DATA TO PROCESS
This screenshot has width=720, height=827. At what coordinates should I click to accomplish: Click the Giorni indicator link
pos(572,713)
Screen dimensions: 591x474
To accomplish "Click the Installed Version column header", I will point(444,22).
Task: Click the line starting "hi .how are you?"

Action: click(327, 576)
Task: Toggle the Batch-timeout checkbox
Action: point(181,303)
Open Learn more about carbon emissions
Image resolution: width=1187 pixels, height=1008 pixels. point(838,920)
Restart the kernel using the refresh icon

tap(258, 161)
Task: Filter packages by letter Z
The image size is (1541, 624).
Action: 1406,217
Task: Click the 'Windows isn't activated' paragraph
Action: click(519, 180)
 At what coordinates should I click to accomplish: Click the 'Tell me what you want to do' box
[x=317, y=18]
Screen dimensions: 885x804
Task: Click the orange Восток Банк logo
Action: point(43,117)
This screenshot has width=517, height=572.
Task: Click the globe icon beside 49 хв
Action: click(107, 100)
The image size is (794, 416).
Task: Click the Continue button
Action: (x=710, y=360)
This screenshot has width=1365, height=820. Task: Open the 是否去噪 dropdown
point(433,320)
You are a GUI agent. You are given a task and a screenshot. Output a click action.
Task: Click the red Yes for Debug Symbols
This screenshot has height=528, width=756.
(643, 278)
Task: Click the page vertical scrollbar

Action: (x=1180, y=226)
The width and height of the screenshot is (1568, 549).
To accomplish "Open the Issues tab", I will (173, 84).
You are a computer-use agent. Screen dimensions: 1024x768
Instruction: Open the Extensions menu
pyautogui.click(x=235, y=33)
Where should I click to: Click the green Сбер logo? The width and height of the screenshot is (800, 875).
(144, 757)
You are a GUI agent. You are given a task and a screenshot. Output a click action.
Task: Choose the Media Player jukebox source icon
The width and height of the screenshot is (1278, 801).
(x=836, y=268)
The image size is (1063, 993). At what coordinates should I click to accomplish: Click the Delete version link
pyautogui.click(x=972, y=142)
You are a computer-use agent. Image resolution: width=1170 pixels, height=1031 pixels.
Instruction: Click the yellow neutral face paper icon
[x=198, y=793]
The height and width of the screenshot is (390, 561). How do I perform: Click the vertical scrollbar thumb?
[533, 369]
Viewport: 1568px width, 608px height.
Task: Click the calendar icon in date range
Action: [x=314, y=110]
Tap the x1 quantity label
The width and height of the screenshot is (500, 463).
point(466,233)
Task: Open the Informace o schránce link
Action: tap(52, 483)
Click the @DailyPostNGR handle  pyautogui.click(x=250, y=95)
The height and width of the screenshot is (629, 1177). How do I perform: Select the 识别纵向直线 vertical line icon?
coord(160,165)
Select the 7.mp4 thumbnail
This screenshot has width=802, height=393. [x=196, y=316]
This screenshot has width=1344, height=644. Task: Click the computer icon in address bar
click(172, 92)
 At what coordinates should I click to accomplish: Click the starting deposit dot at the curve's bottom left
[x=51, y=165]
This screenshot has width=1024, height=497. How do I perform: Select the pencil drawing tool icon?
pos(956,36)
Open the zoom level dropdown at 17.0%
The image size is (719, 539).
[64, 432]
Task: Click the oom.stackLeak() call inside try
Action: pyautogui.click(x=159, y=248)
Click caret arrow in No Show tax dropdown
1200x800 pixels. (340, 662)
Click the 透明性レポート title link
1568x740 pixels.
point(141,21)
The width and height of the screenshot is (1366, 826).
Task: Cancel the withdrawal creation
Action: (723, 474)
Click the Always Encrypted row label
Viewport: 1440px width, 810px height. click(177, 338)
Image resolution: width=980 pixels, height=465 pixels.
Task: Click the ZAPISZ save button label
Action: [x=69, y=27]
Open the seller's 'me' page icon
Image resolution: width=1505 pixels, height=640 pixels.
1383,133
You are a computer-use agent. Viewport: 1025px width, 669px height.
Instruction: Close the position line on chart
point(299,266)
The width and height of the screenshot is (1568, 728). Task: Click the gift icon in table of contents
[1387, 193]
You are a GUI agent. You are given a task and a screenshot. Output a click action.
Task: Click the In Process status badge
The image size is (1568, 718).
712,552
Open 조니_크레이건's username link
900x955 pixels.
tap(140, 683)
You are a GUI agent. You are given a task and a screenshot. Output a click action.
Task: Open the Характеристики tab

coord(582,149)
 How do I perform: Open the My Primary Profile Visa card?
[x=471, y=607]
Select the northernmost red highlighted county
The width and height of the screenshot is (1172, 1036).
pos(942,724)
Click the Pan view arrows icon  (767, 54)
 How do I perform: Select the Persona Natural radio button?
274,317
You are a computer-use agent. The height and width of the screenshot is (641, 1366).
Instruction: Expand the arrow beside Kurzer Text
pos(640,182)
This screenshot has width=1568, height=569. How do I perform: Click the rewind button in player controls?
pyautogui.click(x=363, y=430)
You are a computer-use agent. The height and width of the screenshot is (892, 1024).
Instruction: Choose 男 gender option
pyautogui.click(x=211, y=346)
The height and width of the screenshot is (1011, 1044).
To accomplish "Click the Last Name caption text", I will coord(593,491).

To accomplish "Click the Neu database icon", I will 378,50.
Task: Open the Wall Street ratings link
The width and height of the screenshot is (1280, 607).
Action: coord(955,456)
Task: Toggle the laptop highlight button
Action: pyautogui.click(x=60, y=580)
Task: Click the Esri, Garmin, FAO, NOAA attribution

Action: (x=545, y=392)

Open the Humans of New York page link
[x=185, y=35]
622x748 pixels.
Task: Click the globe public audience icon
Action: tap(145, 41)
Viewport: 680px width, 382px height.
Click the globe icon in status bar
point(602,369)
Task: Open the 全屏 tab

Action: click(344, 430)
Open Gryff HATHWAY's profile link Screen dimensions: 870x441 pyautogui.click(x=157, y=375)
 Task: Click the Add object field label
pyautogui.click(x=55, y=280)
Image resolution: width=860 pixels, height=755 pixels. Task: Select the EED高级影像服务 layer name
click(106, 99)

WHAT TO PRODUCE
Write out again every entry above, exactly as given.

YOUR RESPONSE
This screenshot has width=720, height=827. At what coordinates should I click to accomplish: Click the Giorni indicator link
pos(572,713)
Screen dimensions: 591x474
To accomplish "Click the Installed Version column header", I will point(444,22).
Task: Click the line starting "hi .how are you?"

Action: click(327, 576)
Task: Toggle the Batch-timeout checkbox
Action: point(181,303)
Open Learn more about carbon emissions
Image resolution: width=1187 pixels, height=1008 pixels. point(838,920)
Restart the kernel using the refresh icon

tap(258, 161)
Task: Filter packages by letter Z
The image size is (1541, 624).
Action: 1406,217
Task: Click the 'Windows isn't activated' paragraph
Action: click(519, 180)
 At what coordinates should I click to accomplish: Click the 'Tell me what you want to do' box
[x=317, y=18]
Screen dimensions: 885x804
Task: Click the orange Восток Банк logo
Action: point(43,117)
This screenshot has width=517, height=572.
Task: Click the globe icon beside 49 хв
Action: click(107, 100)
The image size is (794, 416).
Task: Click the Continue button
Action: (x=710, y=360)
This screenshot has width=1365, height=820. Task: Open the 是否去噪 dropdown
point(433,320)
You are a GUI agent. You are given a task and a screenshot. Output a click action.
Task: Click the red Yes for Debug Symbols
This screenshot has height=528, width=756.
(643, 278)
Task: Click the page vertical scrollbar

Action: (x=1180, y=226)
The width and height of the screenshot is (1568, 549).
To accomplish "Open the Issues tab", I will (173, 84).
You are a computer-use agent. Screen dimensions: 1024x768
Instruction: Open the Extensions menu
pyautogui.click(x=235, y=33)
Where should I click to: Click the green Сбер logo? The width and height of the screenshot is (800, 875).
(144, 757)
You are a GUI agent. You are given a task and a screenshot. Output a click action.
Task: Choose the Media Player jukebox source icon
The width and height of the screenshot is (1278, 801).
(x=836, y=268)
The image size is (1063, 993). At what coordinates should I click to accomplish: Click the Delete version link
pyautogui.click(x=972, y=142)
You are a computer-use agent. Image resolution: width=1170 pixels, height=1031 pixels.
Instruction: Click the yellow neutral face paper icon
[x=198, y=793]
The height and width of the screenshot is (390, 561). How do I perform: Click the vertical scrollbar thumb?
[533, 369]
Viewport: 1568px width, 608px height.
Task: Click the calendar icon in date range
Action: [x=314, y=110]
Tap the x1 quantity label
The width and height of the screenshot is (500, 463).
point(466,233)
Task: Open the Informace o schránce link
Action: tap(52, 483)
Click the @DailyPostNGR handle  pyautogui.click(x=250, y=95)
The height and width of the screenshot is (629, 1177). How do I perform: Select the 识别纵向直线 vertical line icon?
coord(160,165)
Select the 7.mp4 thumbnail
This screenshot has width=802, height=393. [x=196, y=316]
This screenshot has width=1344, height=644. Task: Click the computer icon in address bar
click(172, 92)
 At what coordinates should I click to accomplish: Click the starting deposit dot at the curve's bottom left
[x=51, y=165]
This screenshot has width=1024, height=497. How do I perform: Select the pencil drawing tool icon?
pos(956,36)
Open the zoom level dropdown at 17.0%
The image size is (719, 539).
[64, 432]
Task: Click the oom.stackLeak() call inside try
Action: pyautogui.click(x=159, y=248)
Click caret arrow in No Show tax dropdown
1200x800 pixels. (340, 662)
Click the 透明性レポート title link
1568x740 pixels.
point(141,21)
The width and height of the screenshot is (1366, 826).
Task: Cancel the withdrawal creation
Action: (723, 474)
Click the Always Encrypted row label
Viewport: 1440px width, 810px height. click(177, 338)
Image resolution: width=980 pixels, height=465 pixels.
Task: Click the ZAPISZ save button label
Action: [x=69, y=27]
Open the seller's 'me' page icon
Image resolution: width=1505 pixels, height=640 pixels.
1383,133
You are a computer-use agent. Viewport: 1025px width, 669px height.
Instruction: Close the position line on chart
point(299,266)
The width and height of the screenshot is (1568, 728). Task: Click the gift icon in table of contents
[1387, 193]
You are a GUI agent. You are given a task and a screenshot. Output a click action.
Task: Click the In Process status badge
The image size is (1568, 718).
712,552
Open 조니_크레이건's username link
900x955 pixels.
tap(140, 683)
You are a GUI agent. You are given a task and a screenshot. Output a click action.
Task: Open the Характеристики tab

coord(582,149)
 How do I perform: Open the My Primary Profile Visa card?
[x=471, y=607]
Select the northernmost red highlighted county
The width and height of the screenshot is (1172, 1036).
pos(942,724)
Click the Pan view arrows icon  (767, 54)
 How do I perform: Select the Persona Natural radio button?
274,317
You are a computer-use agent. The height and width of the screenshot is (641, 1366).
Instruction: Expand the arrow beside Kurzer Text
pos(640,182)
This screenshot has width=1568, height=569. How do I perform: Click the rewind button in player controls?
pyautogui.click(x=363, y=430)
You are a computer-use agent. The height and width of the screenshot is (892, 1024).
Instruction: Choose 男 gender option
pyautogui.click(x=211, y=346)
The height and width of the screenshot is (1011, 1044).
To accomplish "Click the Last Name caption text", I will coord(593,491).

To accomplish "Click the Neu database icon", I will 378,50.
Task: Open the Wall Street ratings link
The width and height of the screenshot is (1280, 607).
Action: coord(955,456)
Task: Toggle the laptop highlight button
Action: pyautogui.click(x=60, y=580)
Task: Click the Esri, Garmin, FAO, NOAA attribution

Action: (x=545, y=392)

Open the Humans of New York page link
[x=185, y=35]
622x748 pixels.
Task: Click the globe public audience icon
Action: tap(145, 41)
Viewport: 680px width, 382px height.
Click the globe icon in status bar
point(602,369)
Task: Open the 全屏 tab

Action: click(344, 430)
Open Gryff HATHWAY's profile link Screen dimensions: 870x441 pyautogui.click(x=157, y=375)
 Task: Click the Add object field label
pyautogui.click(x=55, y=280)
Image resolution: width=860 pixels, height=755 pixels. Task: Select the EED高级影像服务 layer name
click(106, 99)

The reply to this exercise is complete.